* _The problem_: In the text on women's participation in the workforce, what share of managerial positions worldwide did women hold in 2019?

* _Source text_:
·····

Women’s participation in the workforce globally has remained stagnant for the past 25 years, and the pandemic threatens to set back the world to pre-1995 levels of gender inequality, a new United Nations report concludes.
Titled World’s Women: Trends and Statistics, and published last week by the UN Department of Economic and Social Affairs (DESA), the report found that women’s participation in the labor market “has barely changed over the last quarter of a century,” with the primary reasons for the stagnation being family responsibilities and unequal distribution of unpaid domestic and care work.
Among women who do work in the formal labor force, the unequal distribution of power and decision-making roles between women and men remains unchanged. Women held only 28% of managerial positions worldwide in 2019 — another proportion that hasn’t improved since 1995, the report stated. At present, only 18% of companies had a female CEO, and only 7.4% of CEOs in Fortune 500 companies were women — globally. In politics, too, despite women’s participation rising in the last decade, representation hasn’t crossed the threshold of 25%.
The pandemic is worsening the situation. As predicted by economists earlier this year, job losses have disproportionately hit women. Mothers have had one-third the amount of uninterrupted at-home working time as fathers amid pandemic lockdowns, according to a U.K. study. The gender stereotypes behind this disparity have left such a strain on women that many, reportedly everywhere, have at least considered quitting their paid work. And economists worry this reinforcement of traditional gender roles could hamper women’s return to the workforce when the global economy starts to recover.

·····

* _Information supplied_:

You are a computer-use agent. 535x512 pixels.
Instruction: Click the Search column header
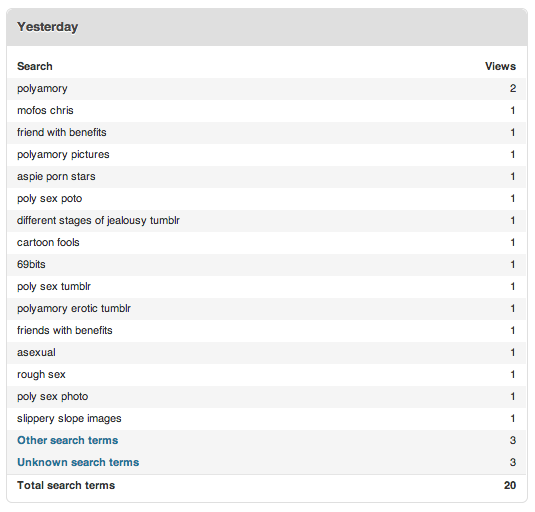(x=35, y=66)
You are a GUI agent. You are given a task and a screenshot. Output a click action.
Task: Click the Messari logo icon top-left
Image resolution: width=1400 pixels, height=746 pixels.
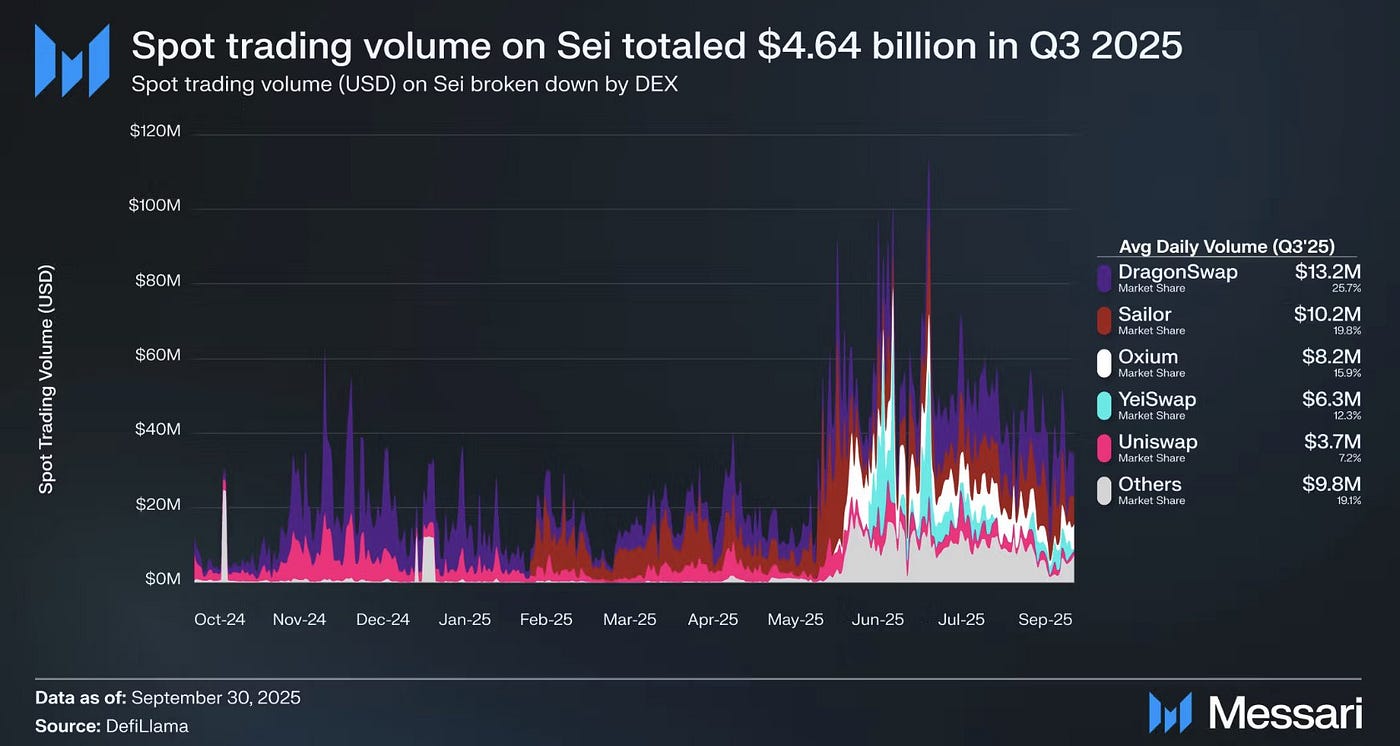[72, 61]
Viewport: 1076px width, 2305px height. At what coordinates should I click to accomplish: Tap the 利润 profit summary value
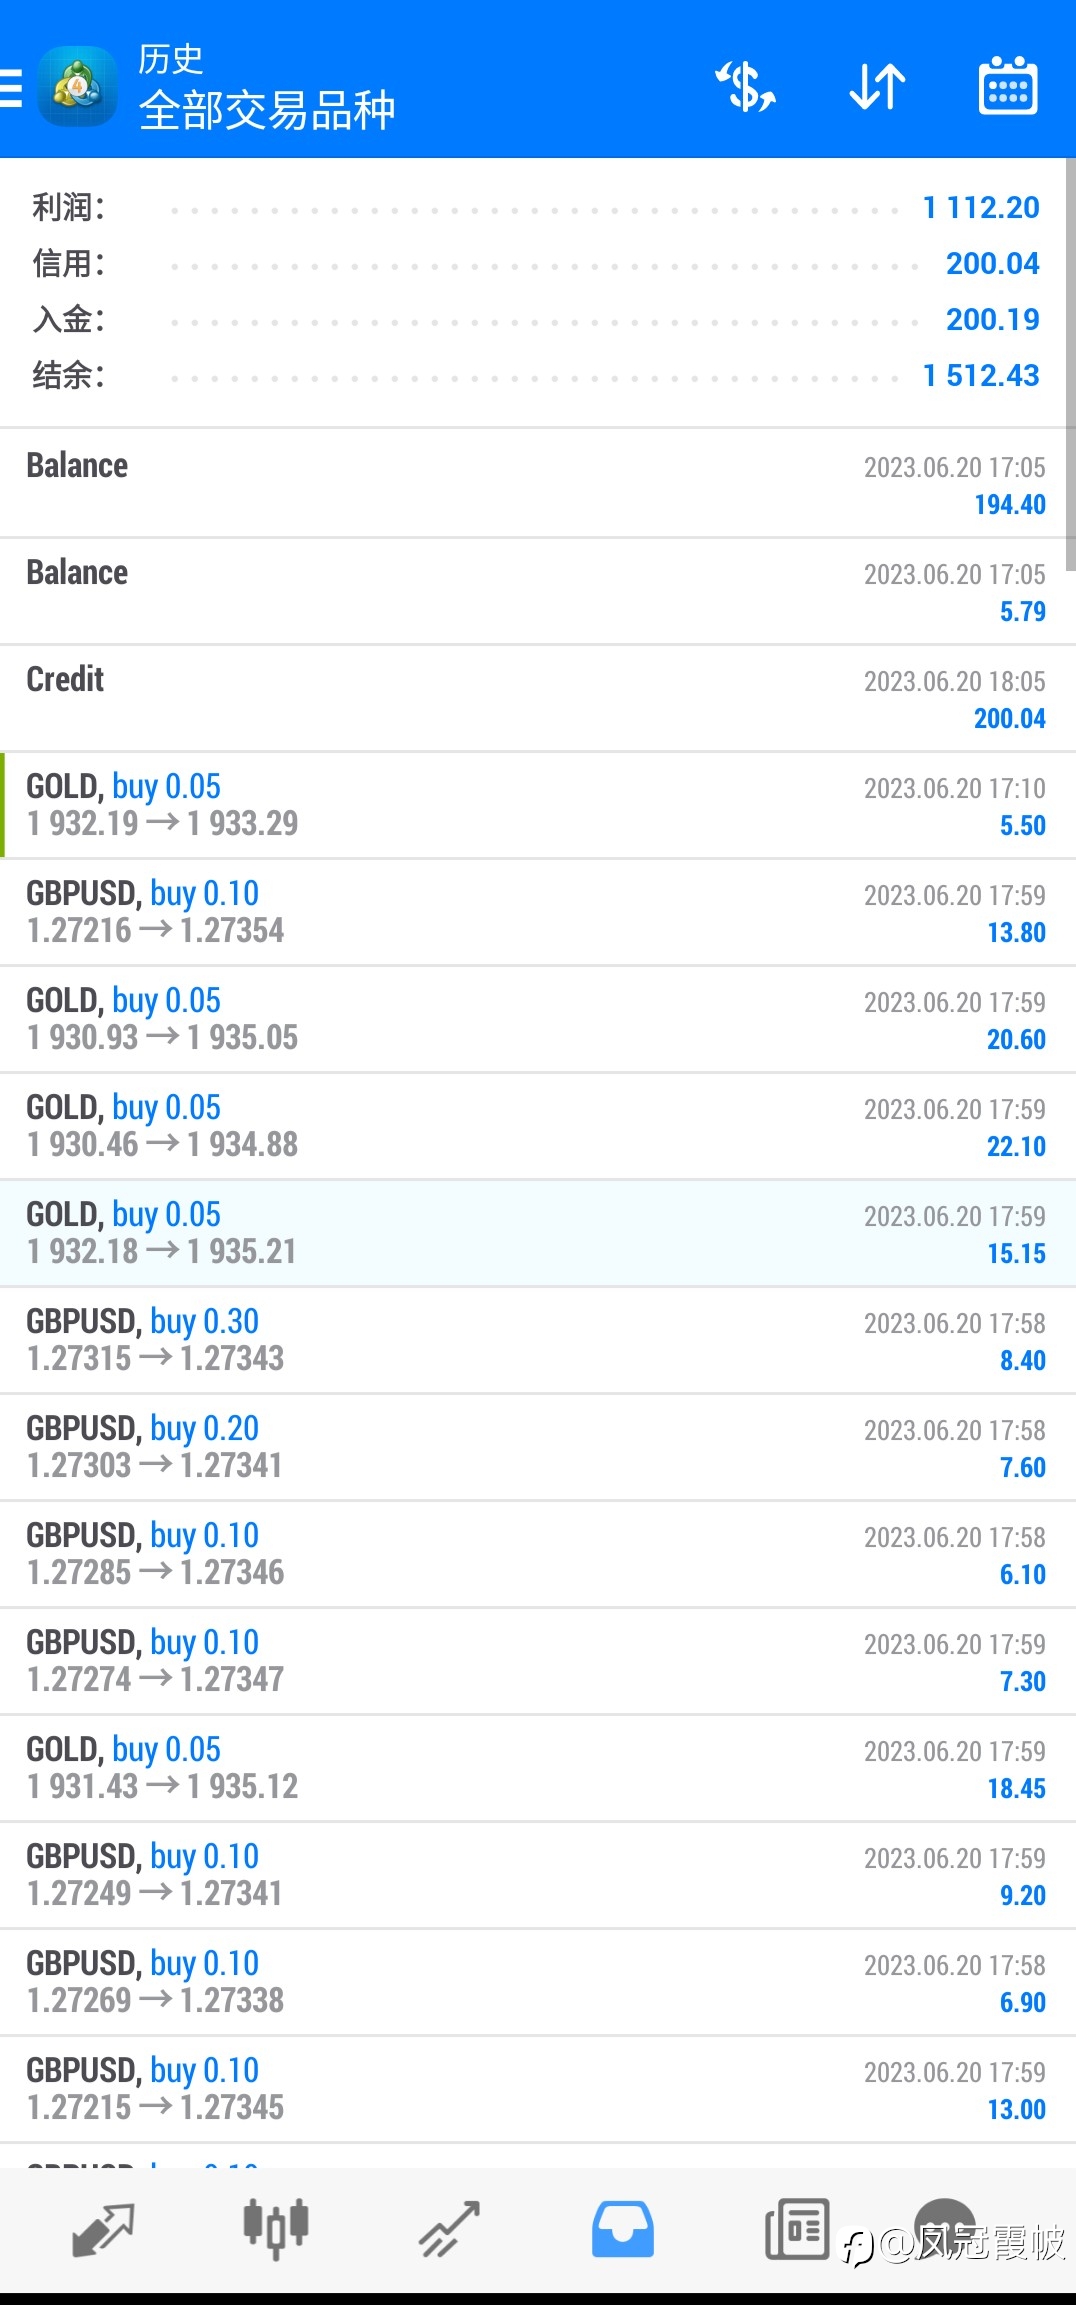pos(980,208)
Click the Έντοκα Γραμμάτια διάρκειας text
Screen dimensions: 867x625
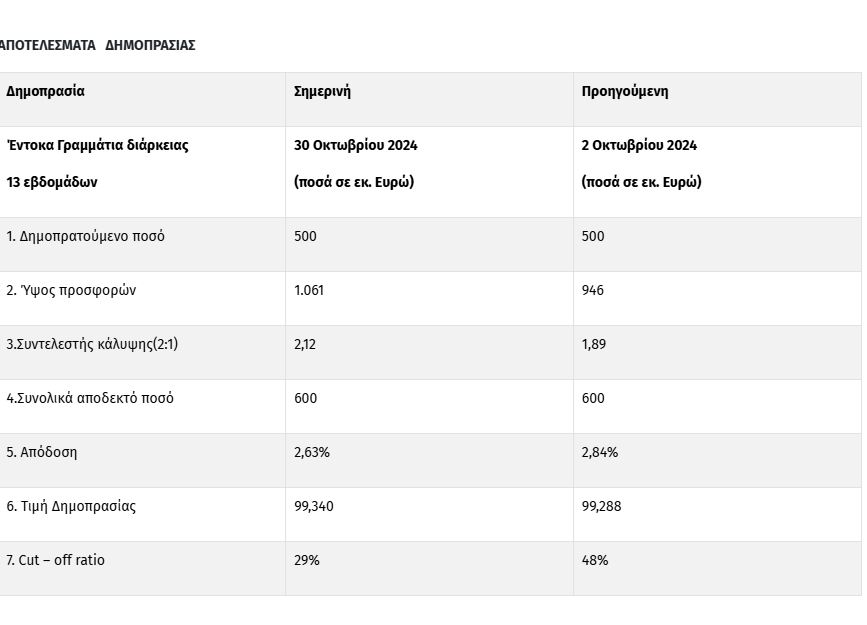click(97, 145)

·····

* _Answer area_: Women held only 28% of managerial positions worldwide in 2019.